As a pet owner, you should keep an eye on your dog’s teeth because problems with oral health are common in dogs over the age of 3. Our Madison veterinarians are here to tell you how many teeth your dog should have and why it might be losing teeth.
How Many Teeth Do Dogs Have?
As a puppy grows into an adult dog, the number of teeth in its mouth will change.
Puppies are born without teeth, and they don’t get their first ones until they are 3 to 4 weeks old. By the time they are 3 to 5 months old, most puppies have all 28 of their teeth, including their front teeth, back teeth, and canine teeth.
Dogs get their adult teeth between the ages of 3 and 7 months. Adult dogs should have 42 permanent teeth, while people only have 32 teeth that don’t fall out.
There are 20 teeth in their upper jaw and 22 teeth in their lower jaw.
Types of Dog Teeth
Each of a dog’s four types of teeth—incisors, canines, premolars, and molars—has its own job.
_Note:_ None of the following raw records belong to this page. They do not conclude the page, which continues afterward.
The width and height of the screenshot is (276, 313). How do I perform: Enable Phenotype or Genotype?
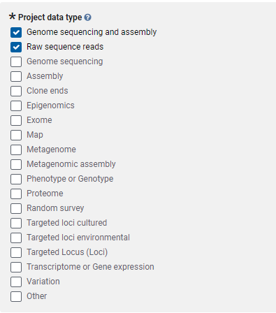point(16,179)
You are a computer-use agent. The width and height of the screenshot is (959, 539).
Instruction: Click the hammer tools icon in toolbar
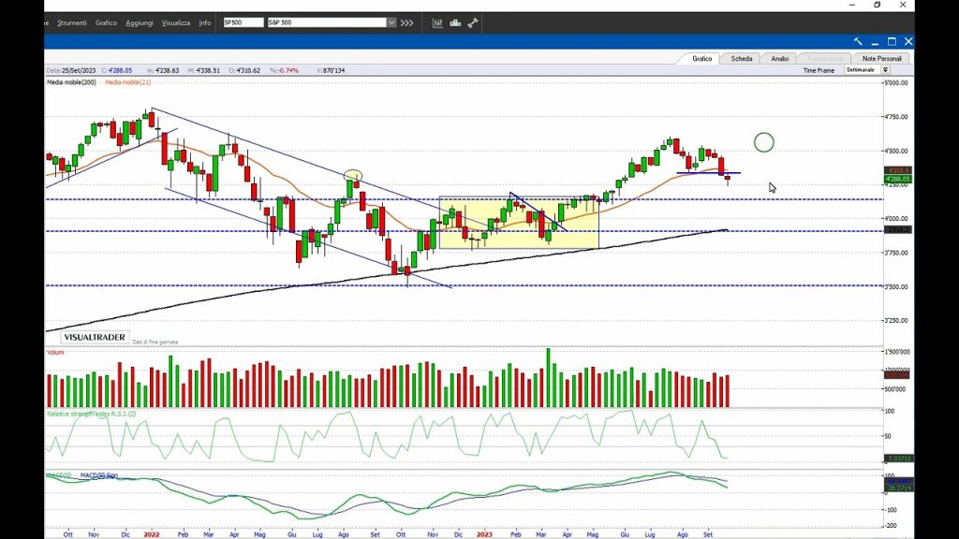(x=472, y=22)
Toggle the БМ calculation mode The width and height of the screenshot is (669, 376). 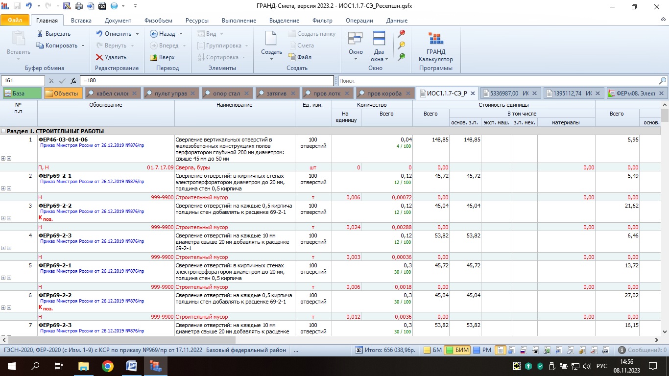[432, 350]
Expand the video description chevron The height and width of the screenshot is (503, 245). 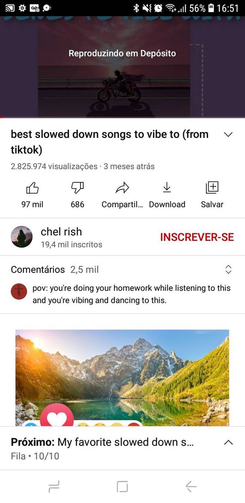[x=228, y=135]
Here’s what each type of tooth in your dog’s mouth does and where it’s located:
What part of your dog’s smile is in front? The front teeth! These are the small teeth that are right in front of the upper and lower jaw. They use them to get at bits of meat and to clean their fur.
The canines, or “fangs,” are located behind the incisors. Above and below, there are two long, pointed, and very sharp teeth. Canine teeth are used to tear meat and grab things. Dogs can also show these teeth when they feel threatened or defensive, which is why it’s so important to understand dog body language.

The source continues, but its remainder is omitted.